Сын Уго, Пьеро, даже возглавлял Ferrari в течение двух лет. У нас с Уго сложились уважительные отношения, как это ни странно, во многом благодаря ссорам, которые я упомянул. Даже конфликт в 1939 году, приведший к моему увольнению, не оборвал дружеские узы. Наши с Гоббато взгляды расходились во многом. В отличие от меня он скептически относился к импровизации и неожиданным решениям. Уго, великолепный организатор в промышленном секторе, требовал, чтобы все до мельчайших деталей было заранее продумано. Ни внезапных изменений в конструкции, ни переделок под конкретные обстоятельства он не принимал – а ведь они были моим кредо. По его мнению, гоночная машина должна представлять собой идеальный продукт, синтез всего самого совершенного, что создано на заводе. Я же доказывал обратное: болид нужно собирать в прекрасно оборудованной небольшой мастерской, где умелое и гибкое руководство сможет быстро внести корректировки, предложенные инженерами. В общем, у нас с Гоббато имелись идеологические разногласия, непосредственно влиявшие на практические результаты.
Мое решение покинуть Alfa Romeo и приведший к нему личностный кризис во многом были вызваны появлением в команде испанского инженера Вильфредо Рикарта.
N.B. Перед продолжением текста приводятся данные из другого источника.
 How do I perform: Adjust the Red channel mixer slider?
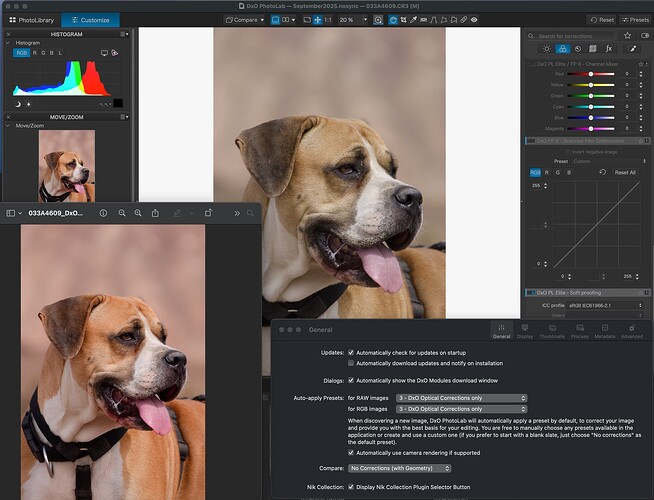pyautogui.click(x=591, y=73)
Он пришел в Alfa по-тихому, и я так и не узнал, почему пригласили именно его – возможно, в дело вмешались политика или финансовые вопросы. Рикарт, отлично говоривший на четырех-пяти языках, быстро заручился доверием Гоббато. Подозреваю, это произошло прежде всего благодаря его умению весьма красноречиво излагать свои идеи, прекрасному владению словом, непринужденности в общении с прессой и убедительности, с которой он наглядно представлял информацию в виде графиков, подготовленных секретарем отдела особых исследований, юным выпускником инженерного факультета Орацио Саттой, ставшим впоследствии техническим директором проекта, виртуальным отцом Giulietta и успешной серии Giulia и скончавшимся в 1974 году. Отдел особых исследований фактически был частью Alfa Corse, где руководил я, а испанец отвечал за проектирование. Часть полномочий принадлежала талантливому инженеру Освальдо Горрини, разрешения на переход которого в Alfa Romeo я добился у профессора Валлетты.
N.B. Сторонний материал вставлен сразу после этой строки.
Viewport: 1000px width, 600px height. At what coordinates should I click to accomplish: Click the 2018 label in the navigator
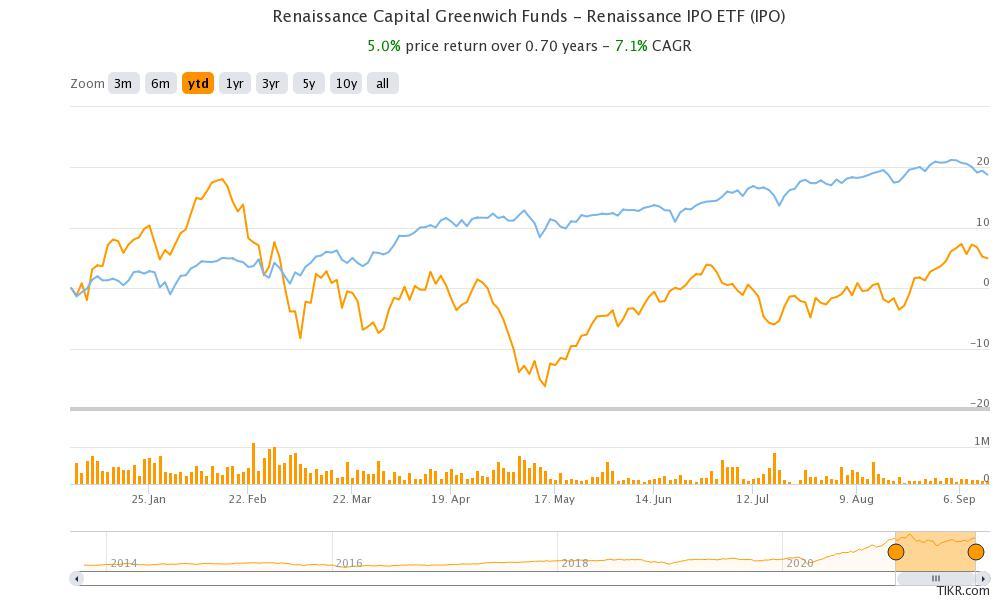click(x=576, y=563)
Волосы у этого Рикарта были прямые и вечно жирные, одевался он с восточной элегантностью в куртки с такими длинными рукавами, что я не видел его рук. Во время рукопожатия его плоть казалась мне безжизненной, как у мертвеца. Наш испанский друг носил обувь на толстенной резиновой подошве – настолько немыслимо толстой, что я даже поинтересовался, зачем ему это. На полном серьезе Рикарт ответил, что толстая подошва – очевидная предосторожность: «Без амортизации мозг великого инженера может пострадать от неровностей дороги». Обеспокоенный подобными заявлениями, я не раз говорил Гоббато, что испанец – персонаж, без сомнения, занятный: ему бы на сцене выступать, а уж никак не гоночные автомобили проектировать. Уго, вероятно, думал, что я завидую, и безбожно меня критиковал.